He said security levels around the facilities would be raised further as needed in response to any attempt by Ukraine to seize or enter them, and he reiterated Russia’s stand that control of the lighthouse at Yalta must immediately be returned to the Black Sea Fleet.
The dispute over the lighthouse began on Friday when an eight-member team from Ukraine’s ministry of transportation entered the facility and then barred access to Russian personnel, according to Dygalo.
Russia claims the lighthouse is a critical navigational tool for its Black Sea Fleet vessels based in the Crimean port of Sevastopol and as such is covered under the 1997 agreement between the two countries allowing the continued basing of the Russian fleet on the Ukrainian peninsula.
Ukraine has now rejected this assertion, saying Russia has no legal claim to possession of the Yalta lighthouse and some 35 other “hydrographic sites” used for shipping and located on the Crimean peninsula.
The Russian Black Sea Fleet has been based in Crimea since its founding under Catherine the Great in the late 18th century after Russia took Crimea from Turkey.
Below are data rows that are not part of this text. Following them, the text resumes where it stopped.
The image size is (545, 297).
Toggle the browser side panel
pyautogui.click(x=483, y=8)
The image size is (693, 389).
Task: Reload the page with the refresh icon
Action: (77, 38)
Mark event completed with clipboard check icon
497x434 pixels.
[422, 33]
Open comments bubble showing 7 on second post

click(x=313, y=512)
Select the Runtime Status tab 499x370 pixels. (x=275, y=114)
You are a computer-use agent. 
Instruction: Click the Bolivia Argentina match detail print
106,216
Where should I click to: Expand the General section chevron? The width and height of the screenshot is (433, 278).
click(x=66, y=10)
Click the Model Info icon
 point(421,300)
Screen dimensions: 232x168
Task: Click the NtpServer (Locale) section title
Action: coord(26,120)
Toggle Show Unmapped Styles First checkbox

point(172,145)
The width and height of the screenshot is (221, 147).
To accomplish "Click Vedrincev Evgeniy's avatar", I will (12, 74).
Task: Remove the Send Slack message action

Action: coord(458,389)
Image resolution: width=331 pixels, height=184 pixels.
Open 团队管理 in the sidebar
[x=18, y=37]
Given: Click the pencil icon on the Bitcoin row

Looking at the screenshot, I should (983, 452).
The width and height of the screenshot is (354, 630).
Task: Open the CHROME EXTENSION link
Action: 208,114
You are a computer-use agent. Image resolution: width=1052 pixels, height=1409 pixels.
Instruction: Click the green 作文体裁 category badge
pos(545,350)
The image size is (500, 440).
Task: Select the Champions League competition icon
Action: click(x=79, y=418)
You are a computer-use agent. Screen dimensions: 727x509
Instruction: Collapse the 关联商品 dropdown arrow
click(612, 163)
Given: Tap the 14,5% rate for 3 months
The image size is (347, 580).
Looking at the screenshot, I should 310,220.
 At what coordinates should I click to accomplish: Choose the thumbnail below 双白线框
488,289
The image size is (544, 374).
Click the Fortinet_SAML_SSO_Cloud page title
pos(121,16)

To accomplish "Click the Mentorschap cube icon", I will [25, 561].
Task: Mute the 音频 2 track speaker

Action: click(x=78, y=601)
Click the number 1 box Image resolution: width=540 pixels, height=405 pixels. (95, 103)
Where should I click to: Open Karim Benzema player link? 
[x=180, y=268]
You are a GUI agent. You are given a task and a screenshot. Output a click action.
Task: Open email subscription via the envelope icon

Sevastopol is the Russian navy’s only warm-water port.
Crimea was also part of the Russian Federation until 1954, when it was “given” to Ukraine by the Soviet leader Nikita Krushchev, one of scores of administrative land jurisdiction transfers that took place within the Soviet Union under Stalin, Krushchev and other leaders.
The basing of the fleet was a hotly-disputed issue between Russia and Ukraine in the immediate aftermath of the 1991 break-up of the Soviet Union, but in 1997 the two newly-independent states signed an agreement to allow the fleet’s continued basing at Sevastopol.
Under that pact, Moscow pays Kiev just under 100 million dollars (83 million euros) annually to lease land and property for its Black Sea headquarters.
Talks between Russian and Ukrainian naval officials on Saturday to find a solution to the lighthouse standoff broke up with no result, Russian media said.
The same day, Ukrainian Foreign Minister Boris Tarasyuk said the Yalta lighthouse belonged to Ukraine.
“You can’t seize something that’s yours,” he told the Interfax news agency. “Russia has unlawfully held onto all hydrographic sites... There is no legal basis for Russia to insist that these sites are part of the Black Sea fleet.”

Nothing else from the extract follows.